2003 PROPERTY SALES: During 2003, the Company identified five property packages for disposition. Bids have now been received on all five packages. Year-to-date, property sales have closed on four of the five packages, with the remaining property package expected to close during the first quarter of 2004. Total pretax proceeds on all five packages, before closing adjustments, are expected to be in excess of $110 million.
During the third quarter 2003, closed property sales resulted in a pretax gain of $9.9 million. Also during the third quarter 2003, certain properties in two packages were classified as held for sale, written down by $18.3 million to fair value, pretax, and reported in discontinued operations.
Subsequent to September 30, 2003, the remaining asset package met the criteria to be classified as held for sale. During the fourth quarter 2003, Noble Energy has closed sales on properties located in California, Oklahoma and Wyoming. A package of Gulf of Mexico properties is expected to close during the first quarter 2004. The transfer of the remaining property package to discontinued operations and the timing of completed sales will result in an expected non-cash, pretax write-down to fair value and realized loss of approximately $40 million ($26 million after tax) (unaudited). The total non-cash charge will appear in discontinued operations for the fourth quarter 2003.
CREDIT FACILITY: The Company entered into a new 364-day credit facility in the amount of $300 million effective November 3, 2003 that replaced the $200 million credit facility that would have expired November 26, 2003. The interest rate on the new credit facility is LIBOR plus a range of 62.5 to 150 basis points, depending upon the percentage of utilization.
ADOPTION OF SFAS NO. 150: During the second quarter of 2003, the Company adopted SFAS No. 150, “Accounting for Certain Financial Instruments with Characteristics of Both Liabilities and Equity.” As a result, the Company recorded an additional 1.04 million shares of treasury stock at a cost of $36.6 million and an obligation of $36.6 million.

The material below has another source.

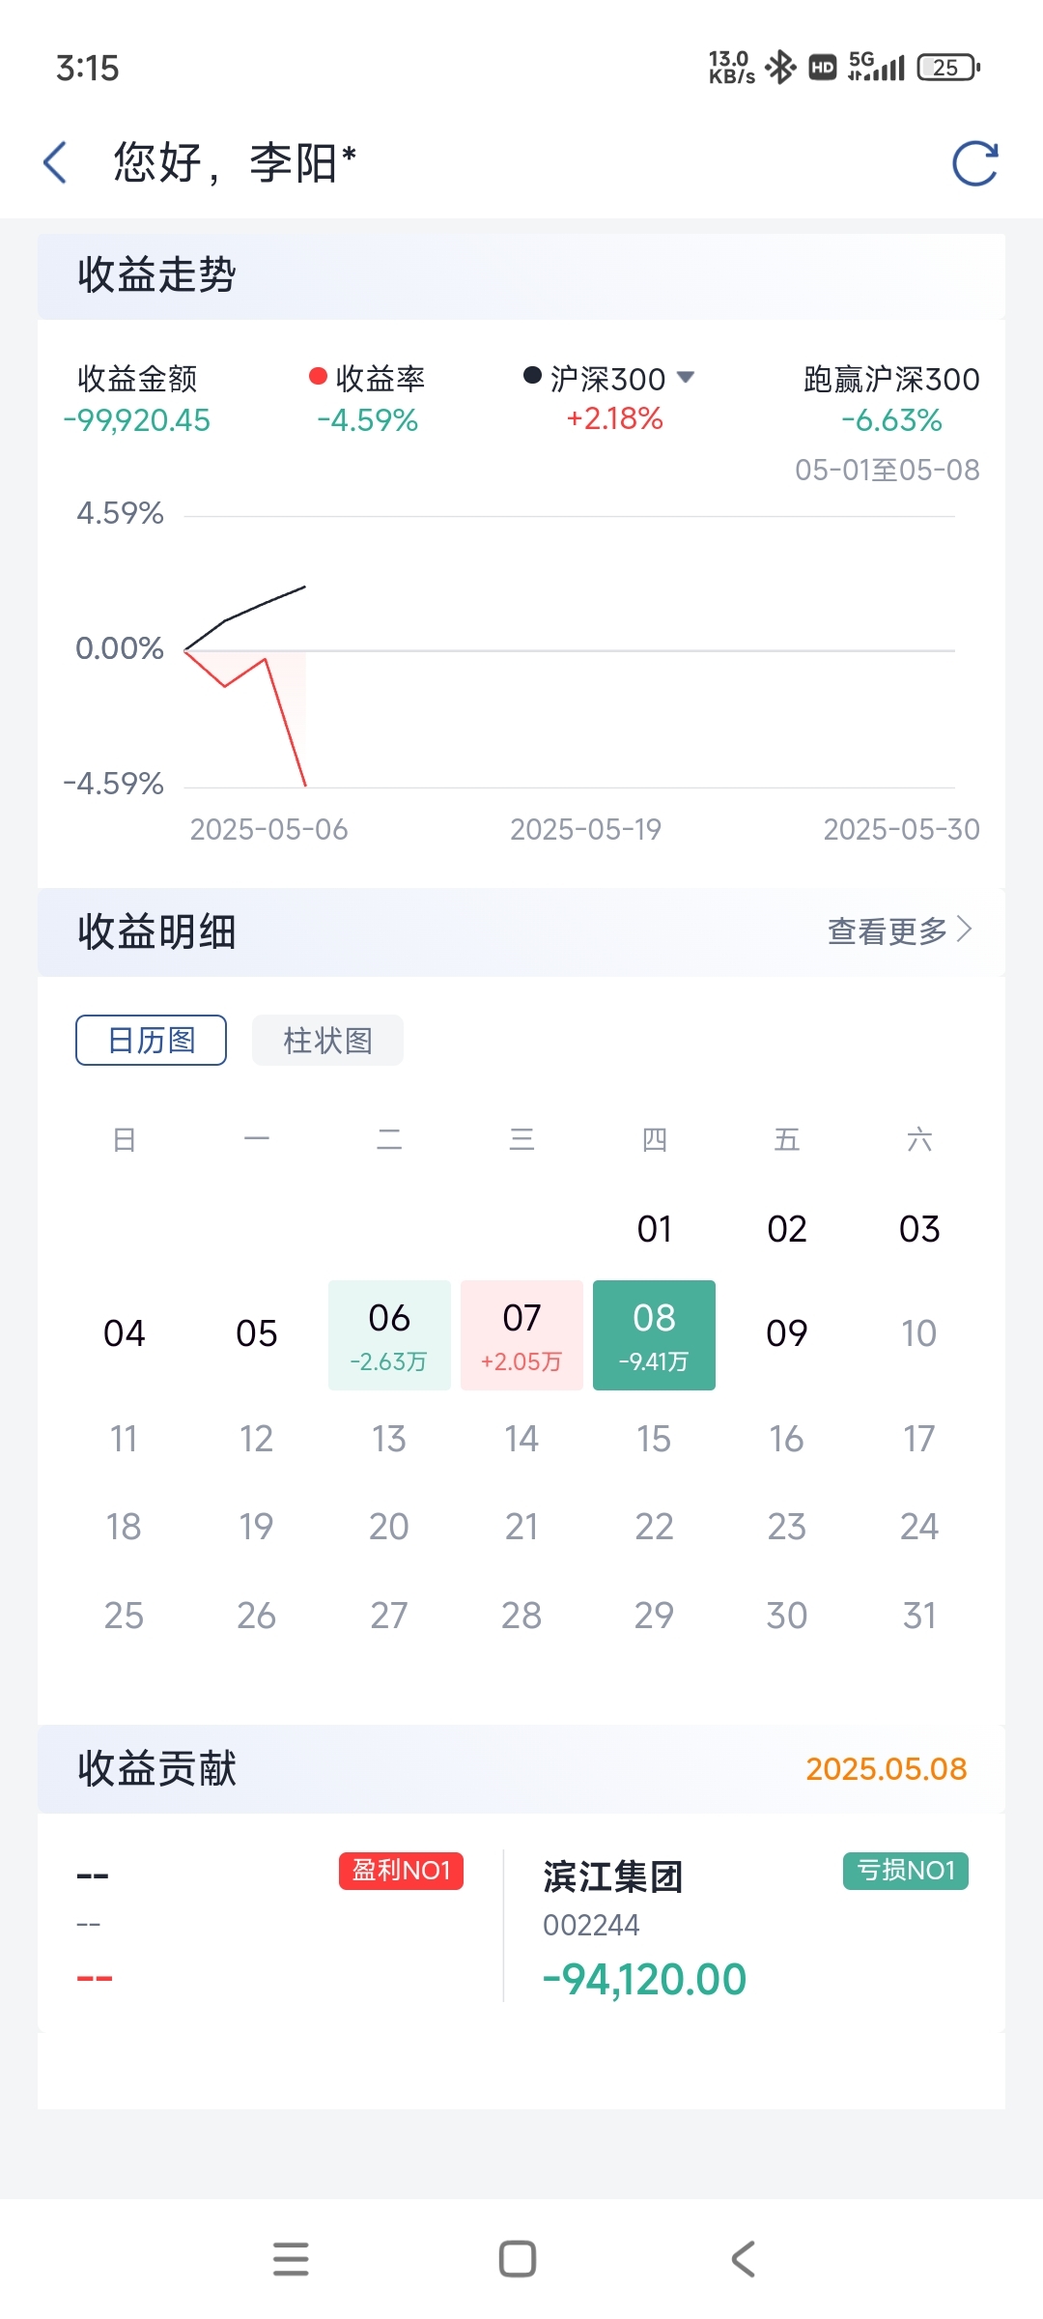Open the Android recent apps menu icon
This screenshot has width=1043, height=2319.
291,2259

During 2003 the Company paid the obligation of $36.6 million in full.
DIVIDEND PAYMENT: On October 28, 2003, the Company’s Board of Directors declared a quarterly cash dividend of five cents per common share payable November 24, 2003 to the shareholders of record on November 10, 2003. This payment represents an increase of one cent per share, or 25 percent, over the Company’s previous quarterly payment of four cents per share.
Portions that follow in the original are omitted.